--- Given entries ---
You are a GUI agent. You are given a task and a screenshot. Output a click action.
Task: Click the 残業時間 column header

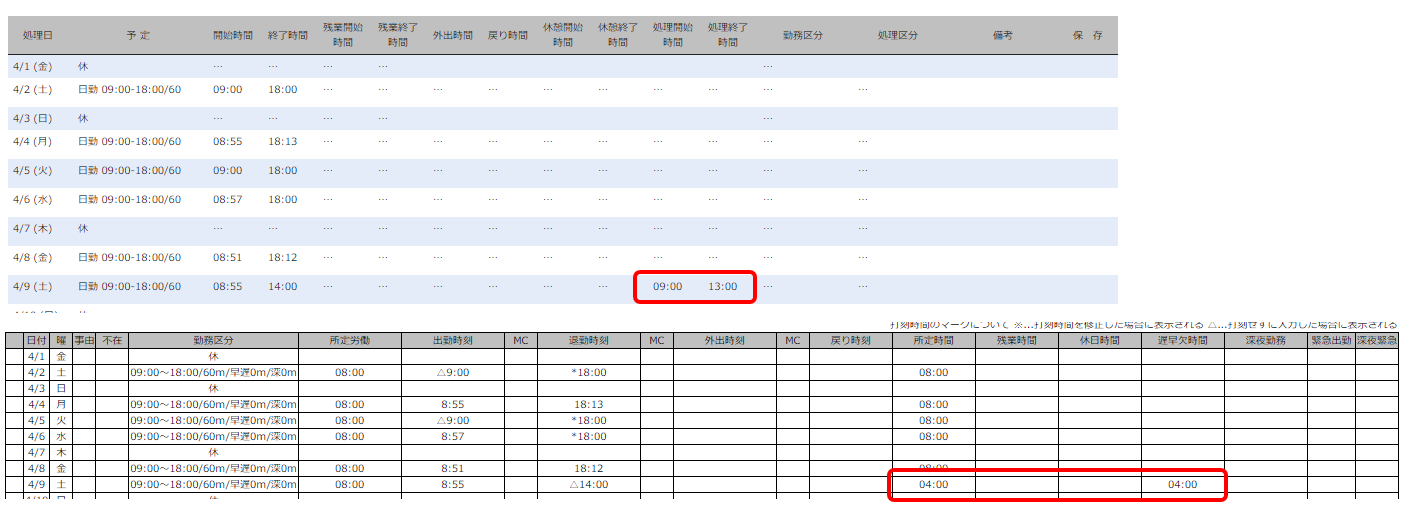1016,340
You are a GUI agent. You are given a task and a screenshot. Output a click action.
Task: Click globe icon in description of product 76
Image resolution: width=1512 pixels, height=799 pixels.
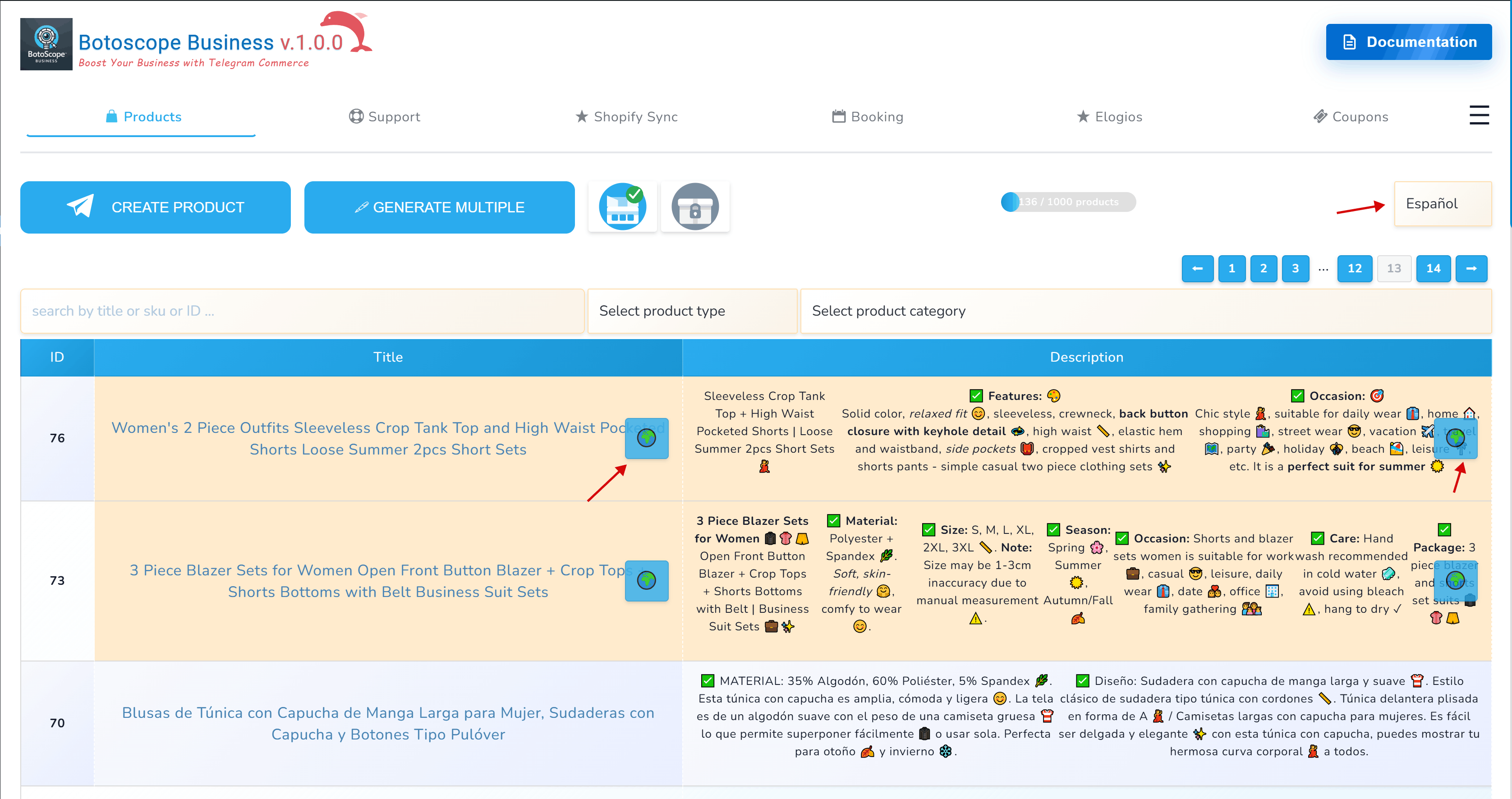click(1455, 438)
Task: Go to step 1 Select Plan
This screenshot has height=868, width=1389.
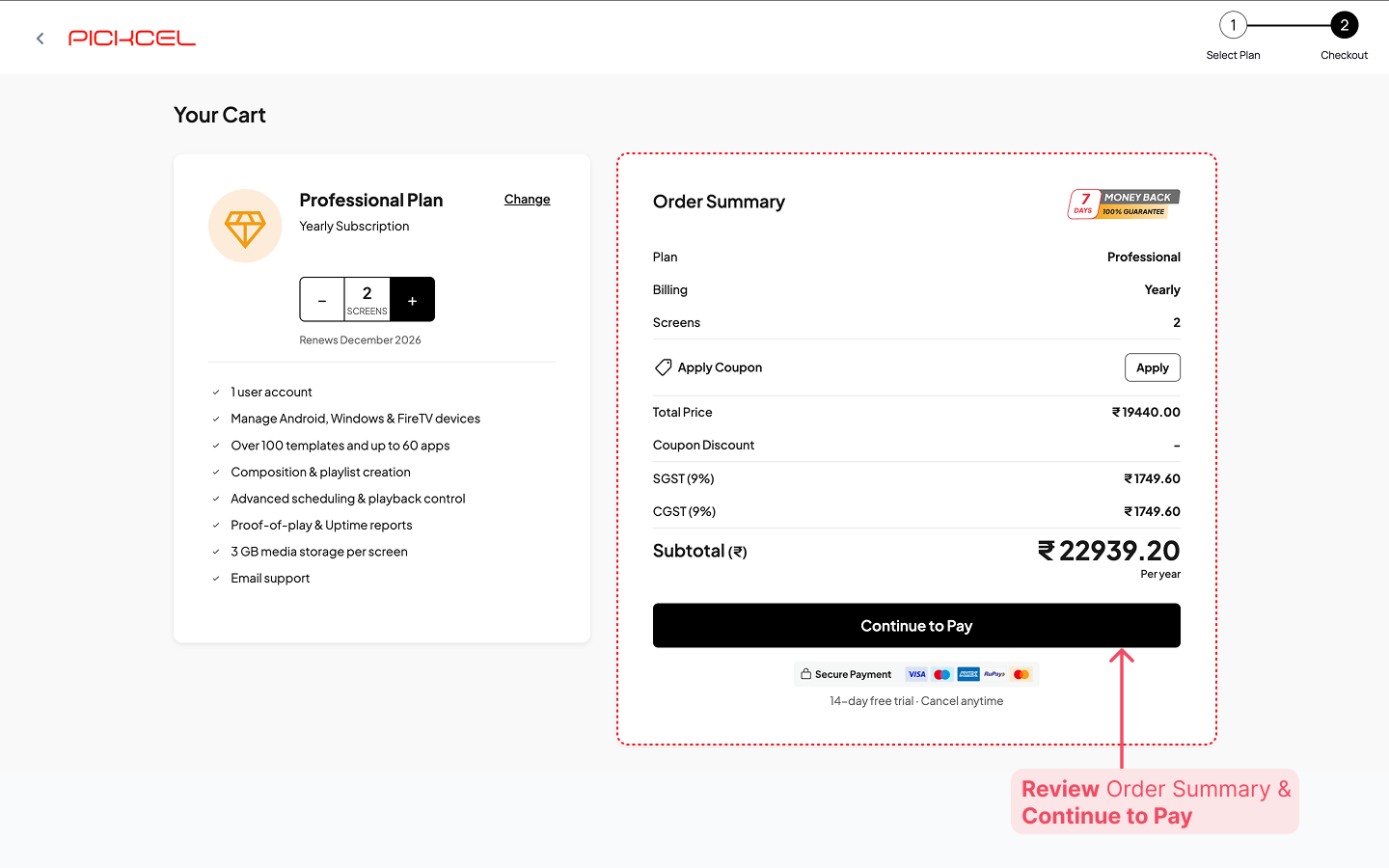Action: point(1233,26)
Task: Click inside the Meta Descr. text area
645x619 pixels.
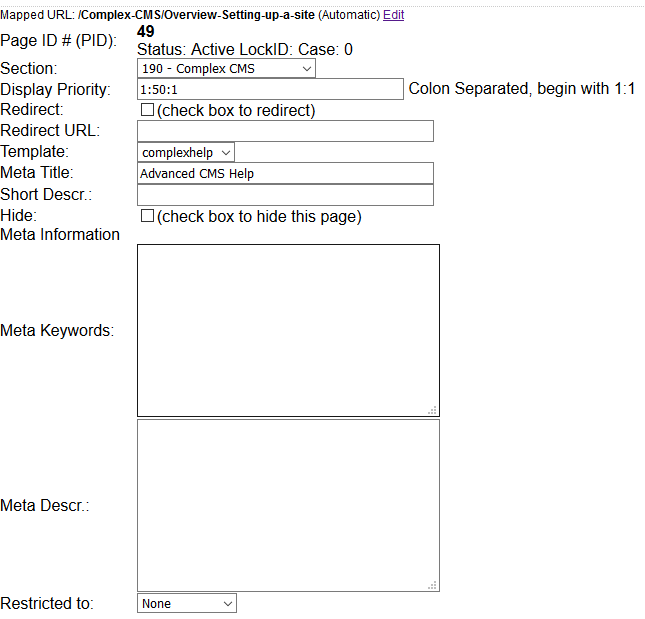Action: tap(288, 505)
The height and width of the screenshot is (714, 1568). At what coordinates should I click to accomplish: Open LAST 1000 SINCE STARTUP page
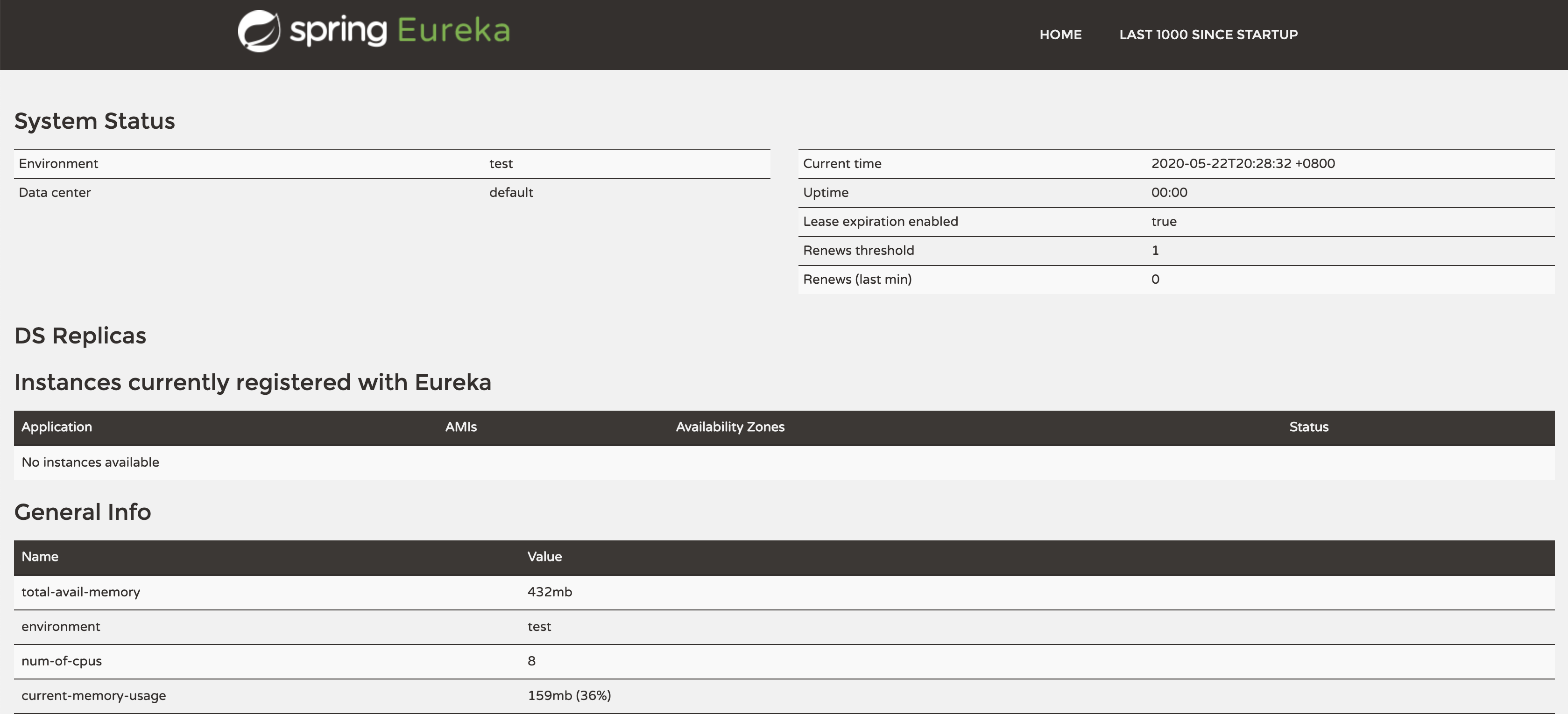pyautogui.click(x=1208, y=35)
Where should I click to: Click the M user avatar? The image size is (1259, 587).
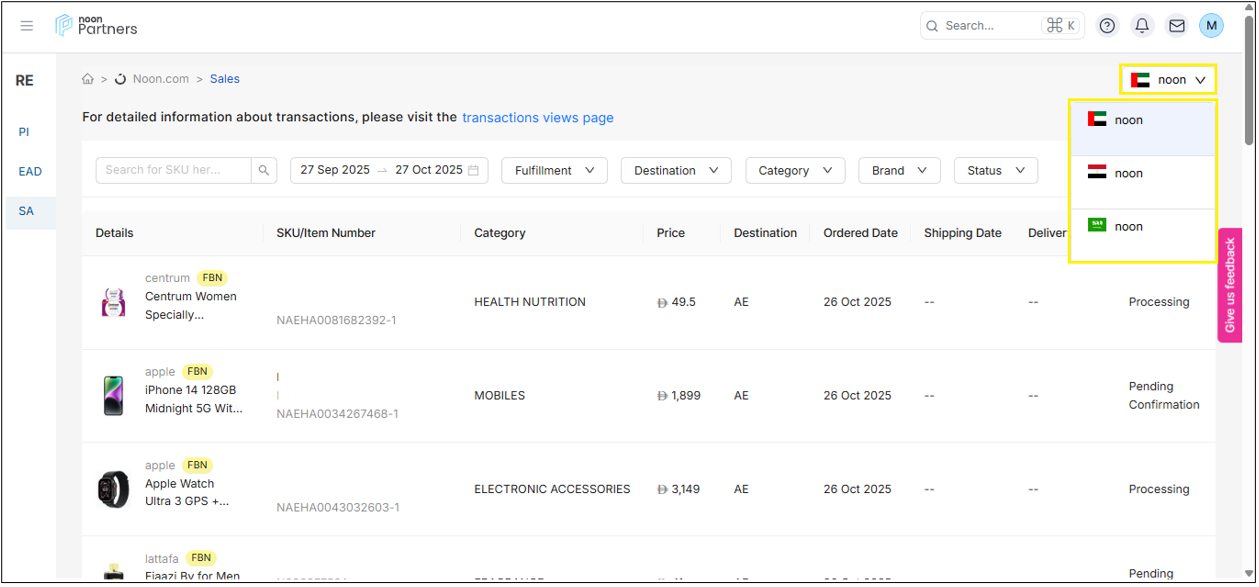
---
• _What the task requires_
Transcribe every one of the records above word for word, leaving out the pictures.

• _The result_
You are a GUI agent. You are given a task and a screenshot. Output a click action.
Task: Click the 残業時間 column header

1016,340
You are a GUI agent. You are given a task and a screenshot. Output a click action.
Task: Click globe icon in description of product 76
Image resolution: width=1512 pixels, height=799 pixels.
click(1455, 438)
Task: Go to step 1 Select Plan
This screenshot has height=868, width=1389.
Action: point(1233,26)
Task: Click inside the Meta Descr. text area
645x619 pixels.
Action: tap(288, 505)
The height and width of the screenshot is (714, 1568). At what coordinates should I click to accomplish: Open LAST 1000 SINCE STARTUP page
pyautogui.click(x=1208, y=35)
Where should I click to: Click the M user avatar? The image size is (1259, 587).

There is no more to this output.